Given entries

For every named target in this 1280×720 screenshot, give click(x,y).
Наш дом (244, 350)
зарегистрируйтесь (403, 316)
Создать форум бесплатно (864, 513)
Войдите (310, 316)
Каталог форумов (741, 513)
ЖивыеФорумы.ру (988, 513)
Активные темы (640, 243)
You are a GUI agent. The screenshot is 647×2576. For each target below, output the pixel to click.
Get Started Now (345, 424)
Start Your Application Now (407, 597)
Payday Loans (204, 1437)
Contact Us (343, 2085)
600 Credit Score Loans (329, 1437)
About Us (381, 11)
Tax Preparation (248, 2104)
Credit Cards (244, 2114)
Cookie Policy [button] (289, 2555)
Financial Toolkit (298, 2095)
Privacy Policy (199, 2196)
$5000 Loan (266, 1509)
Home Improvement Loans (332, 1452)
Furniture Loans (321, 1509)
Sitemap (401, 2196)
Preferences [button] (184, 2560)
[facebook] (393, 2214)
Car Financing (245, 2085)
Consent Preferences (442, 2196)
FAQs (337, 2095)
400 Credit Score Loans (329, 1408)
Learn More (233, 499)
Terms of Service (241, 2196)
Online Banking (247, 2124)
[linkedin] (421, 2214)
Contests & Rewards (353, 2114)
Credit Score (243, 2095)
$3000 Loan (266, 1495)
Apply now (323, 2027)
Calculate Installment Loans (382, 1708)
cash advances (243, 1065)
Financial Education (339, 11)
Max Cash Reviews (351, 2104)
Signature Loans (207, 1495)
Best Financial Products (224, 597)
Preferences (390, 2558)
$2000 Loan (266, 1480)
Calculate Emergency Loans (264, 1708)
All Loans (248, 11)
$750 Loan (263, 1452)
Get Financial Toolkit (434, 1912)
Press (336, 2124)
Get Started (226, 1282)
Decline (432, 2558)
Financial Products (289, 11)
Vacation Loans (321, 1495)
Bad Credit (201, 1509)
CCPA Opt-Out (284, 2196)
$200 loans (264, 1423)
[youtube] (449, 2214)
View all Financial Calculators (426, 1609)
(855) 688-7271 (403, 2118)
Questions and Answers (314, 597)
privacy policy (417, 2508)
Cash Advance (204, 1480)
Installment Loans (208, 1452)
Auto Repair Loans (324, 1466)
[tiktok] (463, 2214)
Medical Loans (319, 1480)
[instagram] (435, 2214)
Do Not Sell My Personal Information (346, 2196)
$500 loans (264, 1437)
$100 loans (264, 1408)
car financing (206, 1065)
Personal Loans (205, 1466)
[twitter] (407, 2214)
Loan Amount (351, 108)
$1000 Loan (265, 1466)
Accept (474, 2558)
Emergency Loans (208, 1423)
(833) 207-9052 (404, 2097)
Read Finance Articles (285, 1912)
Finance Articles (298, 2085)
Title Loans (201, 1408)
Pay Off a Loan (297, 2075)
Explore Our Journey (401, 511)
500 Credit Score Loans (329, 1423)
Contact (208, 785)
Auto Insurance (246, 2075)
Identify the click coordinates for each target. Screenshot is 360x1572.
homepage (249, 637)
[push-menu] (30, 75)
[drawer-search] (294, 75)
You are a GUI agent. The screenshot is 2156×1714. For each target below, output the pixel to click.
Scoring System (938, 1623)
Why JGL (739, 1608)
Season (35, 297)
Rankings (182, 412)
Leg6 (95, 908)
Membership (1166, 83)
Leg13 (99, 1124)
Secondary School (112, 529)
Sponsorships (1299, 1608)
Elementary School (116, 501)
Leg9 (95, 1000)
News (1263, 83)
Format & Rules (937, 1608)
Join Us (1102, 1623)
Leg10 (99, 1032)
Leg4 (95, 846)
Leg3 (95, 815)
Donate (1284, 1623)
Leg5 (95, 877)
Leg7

What is being asked
The response must consist solely of the lines from the top of the records through the line holding "[linkedin] (421, 2214)", copied word for word.

Response to this task
For every named target in this 1280×720 screenshot, give click(x,y).
Наш дом (244, 350)
зарегистрируйтесь (403, 316)
Создать форум бесплатно (864, 513)
Войдите (310, 316)
Каталог форумов (741, 513)
ЖивыеФорумы.ру (988, 513)
Активные темы (640, 243)
You are a GUI agent. The screenshot is 647×2576. For each target below, output the pixel to click.
Get Started Now (345, 424)
Start Your Application Now (407, 597)
Payday Loans (204, 1437)
Contact Us (343, 2085)
600 Credit Score Loans (329, 1437)
About Us (381, 11)
Tax Preparation (248, 2104)
Credit Cards (244, 2114)
Cookie Policy [button] (289, 2555)
Financial Toolkit (298, 2095)
Privacy Policy (199, 2196)
$5000 Loan (266, 1509)
Home Improvement Loans (332, 1452)
Furniture Loans (321, 1509)
Sitemap (401, 2196)
Preferences [button] (184, 2560)
[facebook] (393, 2214)
Car Financing (245, 2085)
Consent Preferences (442, 2196)
FAQs (337, 2095)
400 Credit Score Loans (329, 1408)
Learn More (233, 499)
Terms of Service (241, 2196)
Online Banking (247, 2124)
[linkedin] (421, 2214)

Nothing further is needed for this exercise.